**Document excerpt**
>>>>

Shahnaz Begum and Memories – By R. Siddiqui

Dedicated to the late Allan Fakir for making his colorful Sindhi contribution to the Pakistani Musical Arts.

The San Francisco Bay Area Bangladesh Association (BABA) held a very successful musical evening on July 21. Titled “Beyond the Ocean Shores” it featured the vocal talents of Shahnaz Rahmatullah, whom many readers who were around in the 1970’s
i Pakistan also know as Shahnaz Begum. BABA is a non-political, non-profit organization which has been catering to the social /cultural needs of Bangladeshi’s in this part of the United States since 1985. And since Bangladesh is predominantly a Bengali country it is no surprise that speakers of the language of Indian origin also participate in BABA activities. And then there are people like this reporter lived in the East till 1971 and still consider it another home along with other Pakistanis with Bangladeshi friends or relatives (marriages survive the forces of history). So we gathered at the Mayer Theatre in the City of Santa Clara on this pleasant Friday night to listen to a voice that has at times ruled both Pakistan and Bangladesh.

The fast growing Bangladeshi community in this part of California is well represented by current BABA President Mrs. Rupa Rahman, V.P. Anuporm Barua, Secretary’s Mahbubur R. Khan, Mahmudul Hasssan, Simon Hoque and Ashraful Amin along with Treasurer Masudul Amin. They can all be reached through the BABA website at: Those interested in future activities and membership in this organization will find a friendly response from this group.

And now to Shahnaz and the reason why many people beyond Bangladesh continue to follow her career along with that of Runa Laila and Alamgir. Not only did this trio dominate popular Pakistani Music at different times, but it would even be safe to say that their role cannot be forgotten. How many of us can really forget the original “Sohni Dharti”? It ruled PTV and Radio Pakistan for years as did Shahnaz Begum along with it. Listening to her after 28 years was indeed a trip down a musical memory lane (and at times a painful one).

<<<<

**Given information**

>>>>

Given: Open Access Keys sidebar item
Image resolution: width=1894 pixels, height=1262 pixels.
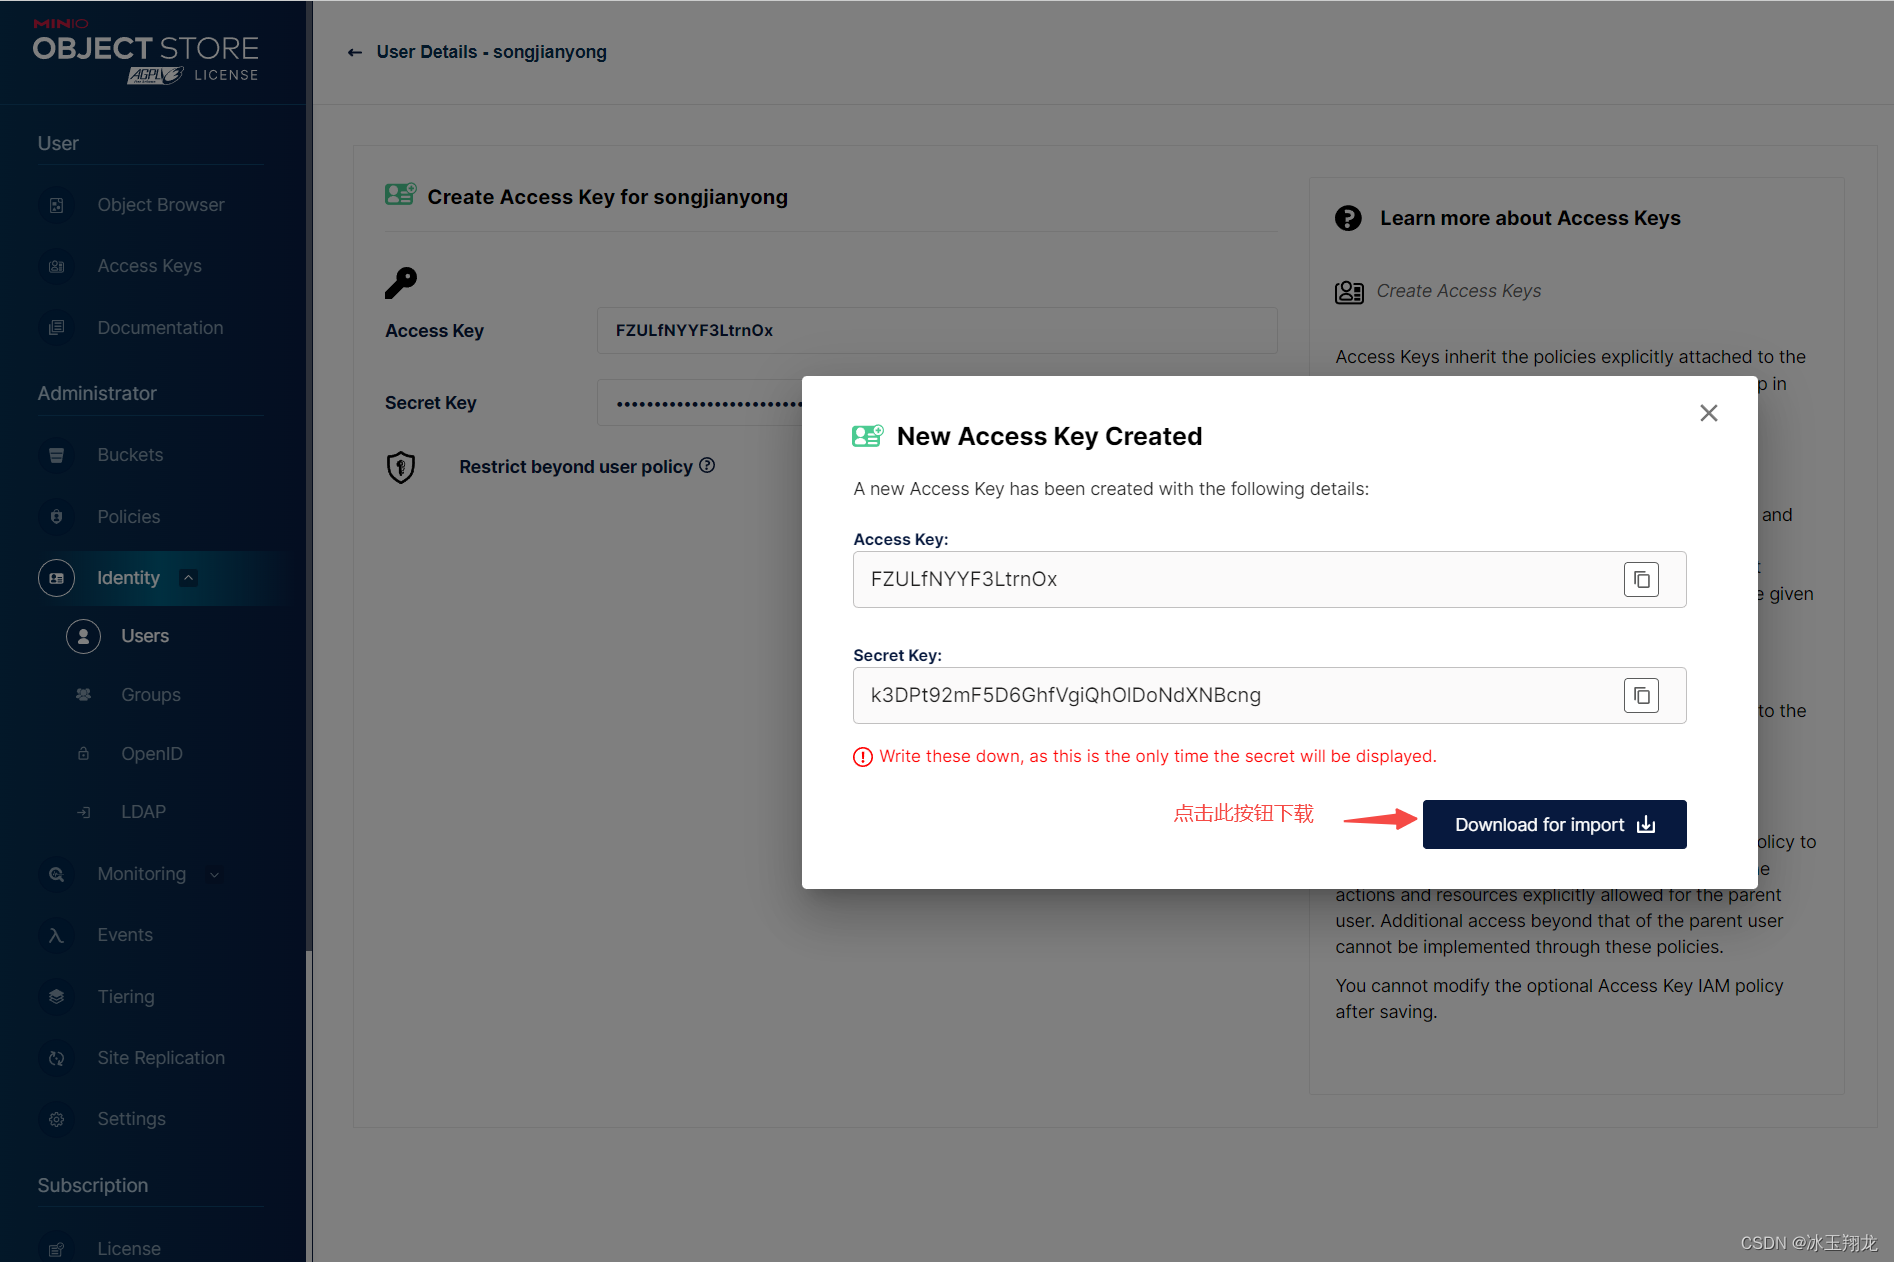Looking at the screenshot, I should coord(151,266).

<<<<

**Requirement**
List every person the article about Shahnaz Begum names as a BABA officer, with the role each holds.

**Output**
- Mrs. Rupa Rahman, President
- Anuporm Barua, V.P.
- Mahbubur R. Khan, Secretary
- Mahmudul Hasssan, Secretary
- Simon Hoque, Secretary
- Ashraful Amin, Secretary
- Masudul Amin, Treasurer